BRIEF DESCRIPTION OF THE DRAWINGS
 The accompanying drawings, which are incorporated in and constitute a part of this specification illustrate embodiments of the invention and, together with the description, serve to explain the features, advantages, and principles of the invention.
 In the drawings:
 FIG. 1 is a perspective view of an embodiment of the portable instillation apparatus constructed in accordance with this invention when arranged so as to illustrate the major components of the pump assembly of the invention.
 FIG. 2 is a top plan view of the invention shown in FIG. 1 showing the inlet and outlet of the pump manifold in the bottom of the fluid reservoir.
 FIG. 3 is a bottom plan view according to the present invention showing the removable battery compartment cover.
 FIG. 4 is an elevation sectional view taken on Line 4-4 of FIG. 2 showing details of the pump manifold according to the present invention.
 FIG. 5 is an enlarged elevation sectional view of the portion at 5 of FIG. 2 showing details of the fluid recess chamber with instillation fluid present in the fluid reservoir.
 FIG. 6 is similar to FIG. 5 showing details of the fluid recess chamber with an empty fluid reservoir.
DETAILED DESCRIPTION OF THE PREFERRED EMBODIMENT
 Although particular embodiments of the invention have been described in detail for purposes of illustration, various modifications may be made without departing from the spirit and scope of the invention.
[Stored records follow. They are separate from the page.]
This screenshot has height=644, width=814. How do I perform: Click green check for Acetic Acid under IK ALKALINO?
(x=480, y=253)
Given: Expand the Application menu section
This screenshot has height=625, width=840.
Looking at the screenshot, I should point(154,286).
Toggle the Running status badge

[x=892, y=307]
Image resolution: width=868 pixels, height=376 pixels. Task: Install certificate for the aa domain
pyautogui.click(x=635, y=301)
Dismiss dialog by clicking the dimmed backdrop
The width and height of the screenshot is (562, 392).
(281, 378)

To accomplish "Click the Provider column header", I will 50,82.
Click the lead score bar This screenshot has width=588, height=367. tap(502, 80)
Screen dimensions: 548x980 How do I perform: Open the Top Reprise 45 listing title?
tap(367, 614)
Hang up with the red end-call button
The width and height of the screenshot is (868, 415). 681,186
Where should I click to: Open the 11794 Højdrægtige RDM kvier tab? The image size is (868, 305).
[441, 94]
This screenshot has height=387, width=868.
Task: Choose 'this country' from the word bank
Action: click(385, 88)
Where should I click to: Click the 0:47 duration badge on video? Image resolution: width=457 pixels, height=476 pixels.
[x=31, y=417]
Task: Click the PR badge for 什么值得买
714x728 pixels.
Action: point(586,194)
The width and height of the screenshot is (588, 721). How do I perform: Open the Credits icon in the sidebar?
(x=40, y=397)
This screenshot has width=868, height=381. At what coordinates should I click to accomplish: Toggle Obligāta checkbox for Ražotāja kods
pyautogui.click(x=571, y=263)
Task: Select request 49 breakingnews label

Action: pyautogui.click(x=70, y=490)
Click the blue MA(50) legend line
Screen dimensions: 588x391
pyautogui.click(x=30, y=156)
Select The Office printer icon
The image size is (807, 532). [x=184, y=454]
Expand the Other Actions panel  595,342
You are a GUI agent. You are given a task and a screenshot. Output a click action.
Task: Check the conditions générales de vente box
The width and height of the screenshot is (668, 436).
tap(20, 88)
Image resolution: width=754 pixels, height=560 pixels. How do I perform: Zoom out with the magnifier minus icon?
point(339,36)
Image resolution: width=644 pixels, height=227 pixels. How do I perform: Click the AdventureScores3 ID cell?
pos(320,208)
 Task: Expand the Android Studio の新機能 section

Accordingly, the invention is not to be limited except as by the appended claims. Referring now in greater detail to the various figures of the drawing wherein like reference characters refer to like parts, there is shown at 10 in FIG. 1, portable instillation apparatus constructed in accordance with the subject invention. It will be appreciated that while the apparatus is particularly suited for affecting an antegrade colonic enema procedure, device may also be used of other similar irrigations of the intestines as well. Moreover, the subject invention can further be used for non-enema applications wherein instillation of a fluid is indicated.
 A preferred embodiment of the instant invention is illustrated in FIGS. 1-6. FIGS. 5-6 are directed to details of the fluid recess chamber, an essential element of the present invention.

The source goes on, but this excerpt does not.